La hija del sultán era otra de las razones de la mejora del ánimo del califa. Fiel a su palabra, Khardan la trataba con el respeto y la reverencia que habría dedicado a su propia madre. Incluso le ofreció un caballo para ella si deseaba montar sola —algo totalmente inusitado—, pero ella rehusó con timidez, diciendo que no sabía nada de estos animales y la aterraba la idea. Prefería continuar cabalgando con él, si no era demasiada carga.

¡Demasiada carga! El corazón de Khardan cantaba como el viento entre las dunas mientras galopaba sobre las arenas con la preciosa criatura agarrada a él, con sus manos cogidas por delante de su pecho y la cabeza recostada sobre su espalda cuando se sentía cansada. Él no sabía de qué arte se valía ella para que ni la más extenuante cabalgada mermara en absoluto su belleza. Él y los otros olían a sudor y caballo; ella olía a rosa y azahar.

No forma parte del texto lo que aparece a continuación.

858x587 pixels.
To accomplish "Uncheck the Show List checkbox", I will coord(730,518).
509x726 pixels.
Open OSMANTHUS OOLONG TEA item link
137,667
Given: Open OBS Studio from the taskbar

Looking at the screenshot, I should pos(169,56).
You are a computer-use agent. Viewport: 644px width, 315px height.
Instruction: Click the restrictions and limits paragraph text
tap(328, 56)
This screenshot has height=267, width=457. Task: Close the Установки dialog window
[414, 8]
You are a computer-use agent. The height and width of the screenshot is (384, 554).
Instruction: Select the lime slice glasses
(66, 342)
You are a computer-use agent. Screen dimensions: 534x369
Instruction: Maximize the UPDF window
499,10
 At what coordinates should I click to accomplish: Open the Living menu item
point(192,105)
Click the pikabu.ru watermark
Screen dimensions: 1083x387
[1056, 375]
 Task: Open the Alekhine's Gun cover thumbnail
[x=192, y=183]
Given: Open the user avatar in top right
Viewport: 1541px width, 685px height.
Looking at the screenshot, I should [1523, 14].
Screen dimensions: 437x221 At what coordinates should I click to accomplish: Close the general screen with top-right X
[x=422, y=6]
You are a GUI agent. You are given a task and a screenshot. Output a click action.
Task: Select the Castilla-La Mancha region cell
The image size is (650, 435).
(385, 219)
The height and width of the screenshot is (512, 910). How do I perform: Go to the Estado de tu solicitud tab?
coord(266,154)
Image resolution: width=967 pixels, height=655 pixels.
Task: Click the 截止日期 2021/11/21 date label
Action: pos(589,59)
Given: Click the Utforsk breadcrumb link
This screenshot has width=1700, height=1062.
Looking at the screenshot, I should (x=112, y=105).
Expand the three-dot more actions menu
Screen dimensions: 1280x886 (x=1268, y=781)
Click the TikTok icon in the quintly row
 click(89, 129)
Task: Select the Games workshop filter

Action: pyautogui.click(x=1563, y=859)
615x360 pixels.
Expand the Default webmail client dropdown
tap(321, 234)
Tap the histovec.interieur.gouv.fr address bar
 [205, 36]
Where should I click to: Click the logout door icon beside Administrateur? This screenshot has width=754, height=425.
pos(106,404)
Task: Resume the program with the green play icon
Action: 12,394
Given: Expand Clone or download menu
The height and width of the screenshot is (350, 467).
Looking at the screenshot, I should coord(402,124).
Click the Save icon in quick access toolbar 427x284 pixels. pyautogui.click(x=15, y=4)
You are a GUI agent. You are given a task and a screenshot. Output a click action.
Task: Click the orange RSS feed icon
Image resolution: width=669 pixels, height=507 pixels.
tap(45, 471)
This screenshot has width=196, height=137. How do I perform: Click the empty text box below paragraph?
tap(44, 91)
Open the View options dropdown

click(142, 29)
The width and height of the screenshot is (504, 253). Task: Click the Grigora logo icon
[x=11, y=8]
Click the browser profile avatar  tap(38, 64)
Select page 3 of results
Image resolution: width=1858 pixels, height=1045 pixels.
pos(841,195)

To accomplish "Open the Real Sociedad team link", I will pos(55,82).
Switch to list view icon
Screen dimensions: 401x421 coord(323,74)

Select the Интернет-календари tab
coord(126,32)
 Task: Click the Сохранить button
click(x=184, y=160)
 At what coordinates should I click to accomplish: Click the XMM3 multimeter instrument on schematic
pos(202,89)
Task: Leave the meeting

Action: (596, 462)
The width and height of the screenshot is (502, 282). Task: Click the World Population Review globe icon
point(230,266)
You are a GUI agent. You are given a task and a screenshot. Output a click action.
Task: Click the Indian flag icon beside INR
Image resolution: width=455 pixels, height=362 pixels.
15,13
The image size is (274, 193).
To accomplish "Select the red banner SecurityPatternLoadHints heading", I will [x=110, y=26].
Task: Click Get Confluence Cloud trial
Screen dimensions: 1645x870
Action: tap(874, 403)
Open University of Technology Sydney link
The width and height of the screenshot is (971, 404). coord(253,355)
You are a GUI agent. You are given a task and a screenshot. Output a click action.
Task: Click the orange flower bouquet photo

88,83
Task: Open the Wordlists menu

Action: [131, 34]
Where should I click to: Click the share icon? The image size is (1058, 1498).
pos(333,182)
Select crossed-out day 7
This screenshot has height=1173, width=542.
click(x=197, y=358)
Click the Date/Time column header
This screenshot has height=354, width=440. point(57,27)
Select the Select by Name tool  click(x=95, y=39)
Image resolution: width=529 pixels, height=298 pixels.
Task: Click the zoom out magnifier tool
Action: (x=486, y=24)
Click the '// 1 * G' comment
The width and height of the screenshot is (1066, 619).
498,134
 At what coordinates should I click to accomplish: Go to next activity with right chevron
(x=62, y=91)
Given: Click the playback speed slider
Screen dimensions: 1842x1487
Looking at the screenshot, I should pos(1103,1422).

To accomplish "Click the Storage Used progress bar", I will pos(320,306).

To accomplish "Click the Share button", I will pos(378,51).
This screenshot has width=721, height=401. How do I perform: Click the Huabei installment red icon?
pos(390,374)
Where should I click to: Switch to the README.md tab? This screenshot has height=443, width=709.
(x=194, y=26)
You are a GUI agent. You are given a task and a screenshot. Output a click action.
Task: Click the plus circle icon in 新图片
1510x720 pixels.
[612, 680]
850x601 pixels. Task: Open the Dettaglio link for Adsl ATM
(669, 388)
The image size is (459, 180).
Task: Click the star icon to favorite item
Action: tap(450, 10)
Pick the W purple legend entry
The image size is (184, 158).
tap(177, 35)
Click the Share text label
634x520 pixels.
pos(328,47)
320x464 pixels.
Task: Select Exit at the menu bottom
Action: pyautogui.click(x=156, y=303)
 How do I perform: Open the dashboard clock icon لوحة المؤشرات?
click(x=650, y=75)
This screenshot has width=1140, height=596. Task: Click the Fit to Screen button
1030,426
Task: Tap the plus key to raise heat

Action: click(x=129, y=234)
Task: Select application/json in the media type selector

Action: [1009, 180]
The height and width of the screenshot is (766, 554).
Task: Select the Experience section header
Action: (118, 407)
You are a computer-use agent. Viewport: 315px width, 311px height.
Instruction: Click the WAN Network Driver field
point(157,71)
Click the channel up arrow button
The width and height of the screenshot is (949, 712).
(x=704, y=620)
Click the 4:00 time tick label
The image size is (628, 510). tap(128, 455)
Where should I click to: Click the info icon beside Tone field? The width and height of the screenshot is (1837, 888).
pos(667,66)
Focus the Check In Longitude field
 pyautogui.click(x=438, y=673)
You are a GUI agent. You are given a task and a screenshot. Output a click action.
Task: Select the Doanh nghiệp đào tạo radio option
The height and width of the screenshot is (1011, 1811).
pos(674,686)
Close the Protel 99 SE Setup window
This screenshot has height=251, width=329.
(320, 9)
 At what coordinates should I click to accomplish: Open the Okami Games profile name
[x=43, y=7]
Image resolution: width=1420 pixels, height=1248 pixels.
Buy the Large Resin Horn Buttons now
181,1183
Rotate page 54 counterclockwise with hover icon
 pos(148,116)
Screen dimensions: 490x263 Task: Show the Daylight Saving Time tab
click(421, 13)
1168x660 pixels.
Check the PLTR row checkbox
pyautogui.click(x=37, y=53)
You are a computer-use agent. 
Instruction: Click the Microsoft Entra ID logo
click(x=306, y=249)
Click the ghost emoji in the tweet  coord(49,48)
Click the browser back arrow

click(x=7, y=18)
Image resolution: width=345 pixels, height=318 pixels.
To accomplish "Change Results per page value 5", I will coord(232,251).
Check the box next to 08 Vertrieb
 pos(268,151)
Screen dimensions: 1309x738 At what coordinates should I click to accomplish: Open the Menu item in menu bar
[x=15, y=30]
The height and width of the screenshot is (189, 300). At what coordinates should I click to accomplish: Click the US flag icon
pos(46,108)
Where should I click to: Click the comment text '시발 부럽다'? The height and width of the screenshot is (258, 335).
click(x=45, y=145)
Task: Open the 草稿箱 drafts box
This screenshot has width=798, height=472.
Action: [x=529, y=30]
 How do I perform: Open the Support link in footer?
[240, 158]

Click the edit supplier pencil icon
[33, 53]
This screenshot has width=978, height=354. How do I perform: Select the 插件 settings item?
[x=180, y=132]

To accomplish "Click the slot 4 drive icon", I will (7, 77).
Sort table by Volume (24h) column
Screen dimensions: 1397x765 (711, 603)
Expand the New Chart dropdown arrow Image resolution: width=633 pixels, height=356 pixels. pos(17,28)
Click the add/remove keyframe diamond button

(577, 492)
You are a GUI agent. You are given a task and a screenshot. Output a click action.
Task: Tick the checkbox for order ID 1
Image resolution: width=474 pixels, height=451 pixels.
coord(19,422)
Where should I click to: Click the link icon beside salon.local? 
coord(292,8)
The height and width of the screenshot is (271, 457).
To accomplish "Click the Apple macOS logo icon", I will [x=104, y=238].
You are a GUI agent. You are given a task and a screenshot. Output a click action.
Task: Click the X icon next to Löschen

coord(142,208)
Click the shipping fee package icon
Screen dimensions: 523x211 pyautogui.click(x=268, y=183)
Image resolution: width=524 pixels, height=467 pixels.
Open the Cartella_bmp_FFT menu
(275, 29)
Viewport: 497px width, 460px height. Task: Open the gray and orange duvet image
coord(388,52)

Iba cuidadosamente tapada con un velo y su blanco cuerpo cubierto por completo para protegerse del sol y de las miradas de los hombres. Rara vez levantaba sus azules ojos cuando se hallaba en presencia de hombres, manteniéndolos siempre bajados como se consideraba apropiado en una mujer, con sus largos y negros párpados rozándole suavemente las mejillas.